Posted Oct 21, 2010 01:30 pm CDT
A small bankruptcy law firm housed in a Florida strip mall next to a dentist helped uncover foreclosure paperwork problems that led GMAC to suspend foreclosure sales and spurred a nationwide uproar over “robo-signers.”
The Ice Law Firm in Royal Palm Beach was founded in 2008 by former BigLaw refugee Thomas Ice and his wife, Ariane, a paralegal, the Wall Street Journal (sub. req.) reports. The newspaper recounts how he and two other lawyers in Maine and Florida took depositions of employees at GMAC Mortgage, a unit of Ally Financial Inc., that revealed “robosigners” had routinely signed foreclosure documents without reviewing the paperwork.
Ice had worked as a lawyer at Carlton Fields and a partner at Holland & Knight, according to his law firm website. The Wall Street Journal says he helped defend against plane-crash and SUV-rollover suits. Ice started looking for a way to contest foreclosures as part of his consumer bankruptcy practice at his new law firm and decided depositions may uncover irregularities.

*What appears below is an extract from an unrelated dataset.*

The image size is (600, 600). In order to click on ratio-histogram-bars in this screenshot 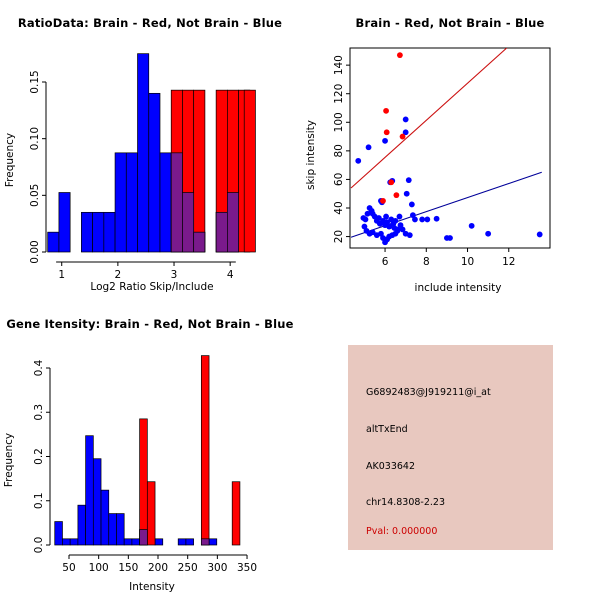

A Washington Post story says Ice Legal and two “amateur sleuths”—a nurse facing foreclosure and a blogger trying to assist his girlfriend in foreclosure—are “largely responsible for setting off the growing firestorm over foreclosures.” The nurse and blogger met at the Ice law offices in November where they compared notes and plotted strategy.
The Ices and seven other lawyers at the firm began deposing so-called “robo-signers” at major mortgage companies and began posting the transcripts online, the Post says. Other homeowners then began using the documents, including Maine pro bono lawyer Thomas Cox, according to the Post and the Wall Street Journal. Cox had formerly represented lenders and had regretted his longtime role in foreclosing on homes.
The Wall Street Journal says the Ices weren’t the first lawyer to uncover the robo-signers, however. James Kowalski of Jacksonville, Fla., discovered the problem in 2006, and his deposition of a document processor at GMAC Mortgage helped him keep his clients in their home six years after they last made a mortgage payment.
“It was a first step in the growth of a legal sub-specialty called foreclosure defense that has sown confusion and turmoil in the housing market,” the Wall Street Journal says.